Wayne Pecena Wayne Pecena
Director of Engineering, KAMU TV/FM at Texas A&M University
President, Society of Broadcast Engineers AKA SBE

Video: PTP in Virtualized Media Environment

How do we reconcile the tension between the continual move towards virtualisation, microservices and docker-like deployments and the requirements of SMPTE 2110 to have highly precise timing so it can synchronise the video, audio and other essence streams? Virtualisation adds fluidity in to computing so it can share a single set of resources amongst many virtual computers yet PTP, the Precision Time Protocol a successor to NTP, requires close to nano-second precision in its timestamps.

Alex Vainman from Mellanox explains how to make PTP work in these cases and brings along a case study to boot. Starting with a little overview and a glossary, Alex explains the parts of the virtual machine and the environment in which it sits. There’s the physical layer, the hypervisor as well as the virtual machines themselves – each virtual machine being it’s own self-contained computer sitting on a shared computer. Hardware must be shared between, often, many different computers. However some devices aren’t intended to be shared. Take, for instance, a dongle that contains a licence for software. This should clearly be only owned by one computer therefore there is a ‘direct’ mode which means that it is only seen by one computer. Alex goes on to explain the different virtualisation I/O modes which allow devices which can be shared, a printer, storage or CPU for instance need to have access computers may need to wait until they have access to the device to enable sharing. Waiting, of course, is not good for a precision time protocol.

In order to understand the impact that virtualisation might have, Alex details the accuracy and other requirements necessary to have PTP working well enough to support SMPTE 2110 workflows. Although PTP is an IEEE standard, this is just a standard to define how to establish accurate time. It doesn’t help us understand how to phase and bring together media signals without SMPTE ST 2059-1 and -2 which provide the standard of the incoming PTP signal and the way by which we can compare timing and media signals (more info here.) All important is to understand how PTP can actually determine the accurate time given that we know every single message has an unknown propagation delay. By exchanging messages, Alex shows, it is quite practical to measure the delays involved and bring them into the time calculation.

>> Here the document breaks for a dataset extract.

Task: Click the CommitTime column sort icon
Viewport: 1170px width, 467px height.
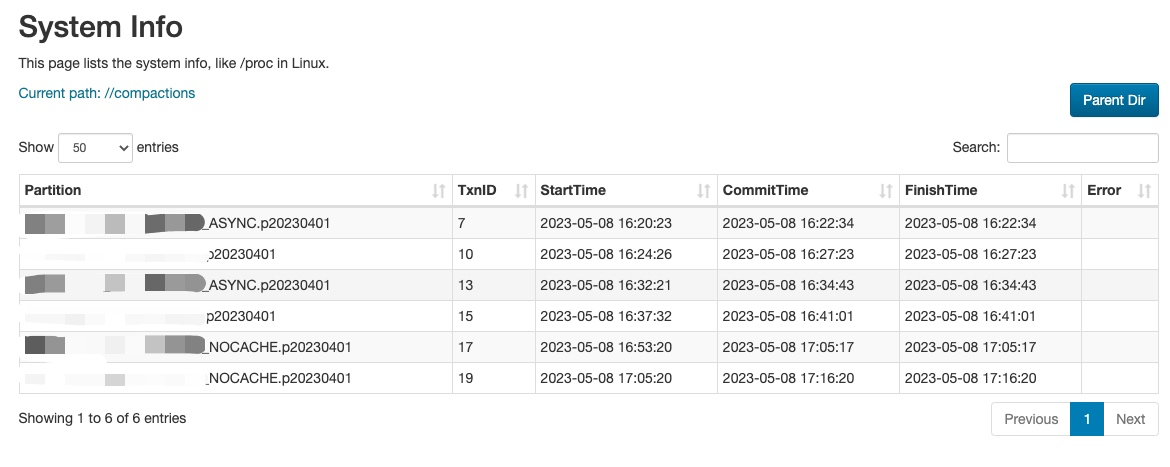Action: point(886,190)
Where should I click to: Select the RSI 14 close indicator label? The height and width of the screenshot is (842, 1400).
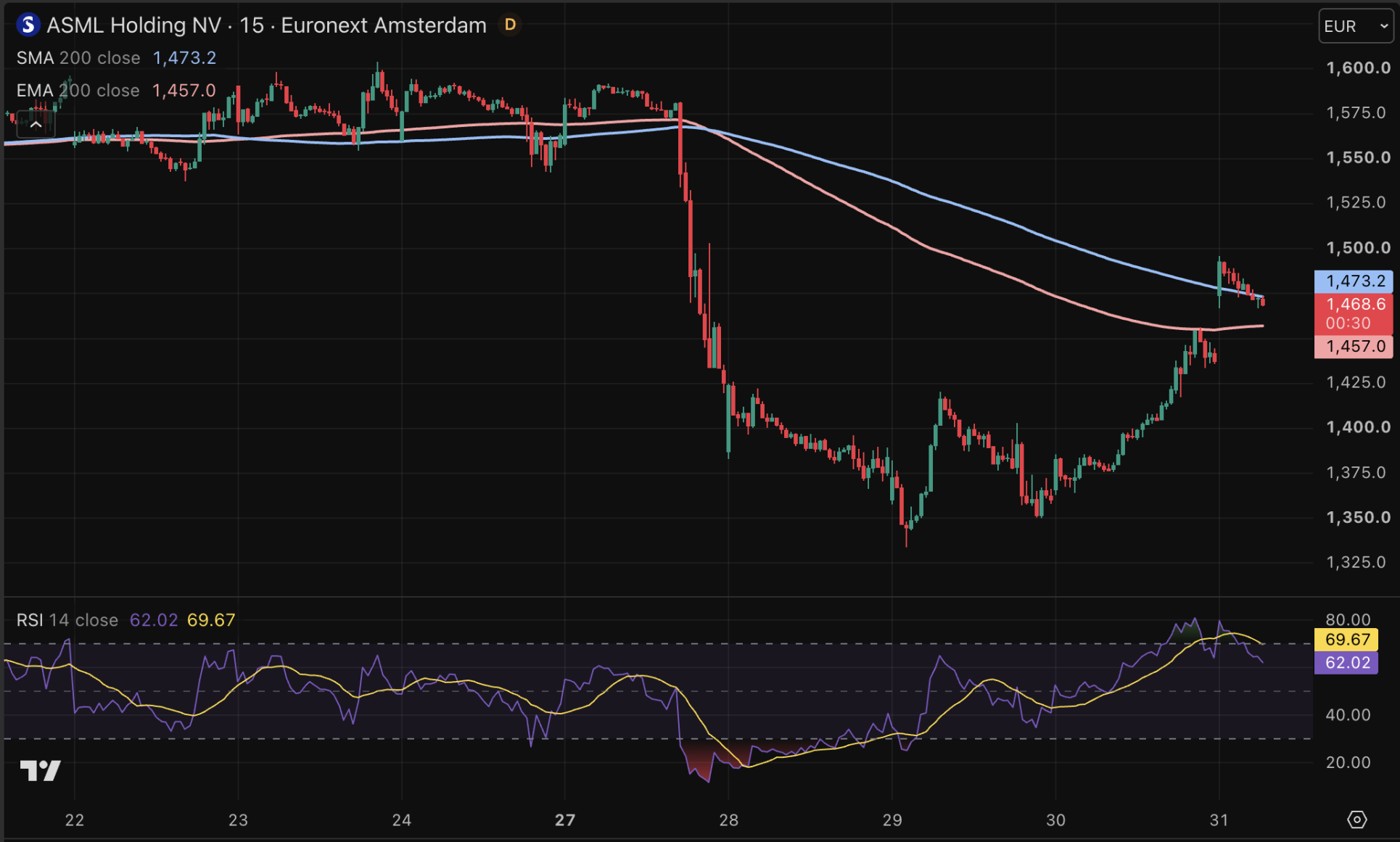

We now have enough information to see why the increased jitter of VM-based systems is going to cause a problem as there are non-deterministic factors such as contention and traffic load to consider as well as factors such as software overhead. Alex takes us through the different options of getting PTP well synchronised in a variety of different VM architectures. The first takes the host clock and ensures that is synchronised to PTP. Using a dedicated PTP library within the VM, this then speaks to the host clock and synchronises the VM OS clock providing very accurate timing. Another, where hardware support in the VM’s hardware for PTP isn’t present, is to have NICs with dedicated PTP support which can directly support the VM OSes maintaining their own PTP clock. The major downside here is that each OS will have to make their own PTP calls creating more load on the PTP system as opposed to the previous architecture whereby the host clock of the VM was the only clock synchronising to the system PTP and therefore there was only ever one set of PTP messages no matter how many VMs were being supported.

To finish off, Alex explains how Windows VMs can be supported – for now through third-party software – and summarises the ways in which we can, in fact, create PTP ecosystems that incorporate virtual machines.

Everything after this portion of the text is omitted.